··· Supplied records

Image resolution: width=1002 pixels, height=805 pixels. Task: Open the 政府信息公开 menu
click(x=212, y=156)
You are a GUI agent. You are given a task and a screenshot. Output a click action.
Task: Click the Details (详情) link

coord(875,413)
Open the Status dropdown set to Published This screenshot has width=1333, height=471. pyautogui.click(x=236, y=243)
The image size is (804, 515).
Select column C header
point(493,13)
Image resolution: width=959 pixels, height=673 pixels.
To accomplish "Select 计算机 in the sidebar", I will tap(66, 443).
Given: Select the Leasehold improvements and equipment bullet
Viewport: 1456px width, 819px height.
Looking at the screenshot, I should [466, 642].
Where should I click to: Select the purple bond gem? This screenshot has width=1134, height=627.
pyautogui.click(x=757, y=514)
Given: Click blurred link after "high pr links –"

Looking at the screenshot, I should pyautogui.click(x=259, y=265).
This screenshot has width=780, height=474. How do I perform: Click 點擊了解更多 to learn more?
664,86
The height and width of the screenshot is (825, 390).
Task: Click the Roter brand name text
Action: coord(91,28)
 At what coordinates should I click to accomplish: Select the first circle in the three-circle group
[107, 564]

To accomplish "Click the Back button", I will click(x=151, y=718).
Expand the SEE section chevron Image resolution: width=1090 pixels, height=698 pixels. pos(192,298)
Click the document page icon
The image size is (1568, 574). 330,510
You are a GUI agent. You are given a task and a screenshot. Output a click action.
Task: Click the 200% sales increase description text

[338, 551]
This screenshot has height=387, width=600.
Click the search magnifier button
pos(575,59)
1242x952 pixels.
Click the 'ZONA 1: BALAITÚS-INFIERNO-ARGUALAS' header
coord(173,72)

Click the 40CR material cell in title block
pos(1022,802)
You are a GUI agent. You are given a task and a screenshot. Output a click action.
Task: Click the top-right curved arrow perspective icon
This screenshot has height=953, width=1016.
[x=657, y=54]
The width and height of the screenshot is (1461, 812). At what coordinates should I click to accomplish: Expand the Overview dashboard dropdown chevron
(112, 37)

······

## Goal
Rewrite all the lines above, replacing "GUI agent" with "GUI assistant" and leaving everything else unchanged.

## Exercise output
Image resolution: width=1002 pixels, height=805 pixels. Task: Open the 政府信息公开 menu
click(x=212, y=156)
You are a GUI assistant. You are given a task and a screenshot. Output a click action.
Task: Click the Details (详情) link

coord(875,413)
Open the Status dropdown set to Published This screenshot has width=1333, height=471. pyautogui.click(x=236, y=243)
The image size is (804, 515).
Select column C header
point(493,13)
Image resolution: width=959 pixels, height=673 pixels.
To accomplish "Select 计算机 in the sidebar", I will tap(66, 443).
Given: Select the Leasehold improvements and equipment bullet
Viewport: 1456px width, 819px height.
Looking at the screenshot, I should [466, 642].
Where should I click to: Select the purple bond gem? This screenshot has width=1134, height=627.
pyautogui.click(x=757, y=514)
Given: Click blurred link after "high pr links –"

Looking at the screenshot, I should pyautogui.click(x=259, y=265).
This screenshot has width=780, height=474. How do I perform: Click 點擊了解更多 to learn more?
664,86
The height and width of the screenshot is (825, 390).
Task: Click the Roter brand name text
Action: coord(91,28)
 At what coordinates should I click to accomplish: Select the first circle in the three-circle group
[107, 564]

To accomplish "Click the Back button", I will click(x=151, y=718).
Expand the SEE section chevron Image resolution: width=1090 pixels, height=698 pixels. pos(192,298)
Click the document page icon
The image size is (1568, 574). 330,510
You are a GUI assistant. You are given a task and a screenshot. Output a click action.
Task: Click the 200% sales increase description text

[338, 551]
This screenshot has height=387, width=600.
Click the search magnifier button
pos(575,59)
1242x952 pixels.
Click the 'ZONA 1: BALAITÚS-INFIERNO-ARGUALAS' header
coord(173,72)

Click the 40CR material cell in title block
pos(1022,802)
You are a GUI assistant. You are given a task and a screenshot. Output a click action.
Task: Click the top-right curved arrow perspective icon
This screenshot has height=953, width=1016.
[x=657, y=54]
The width and height of the screenshot is (1461, 812). At what coordinates should I click to accomplish: Expand the Overview dashboard dropdown chevron
(112, 37)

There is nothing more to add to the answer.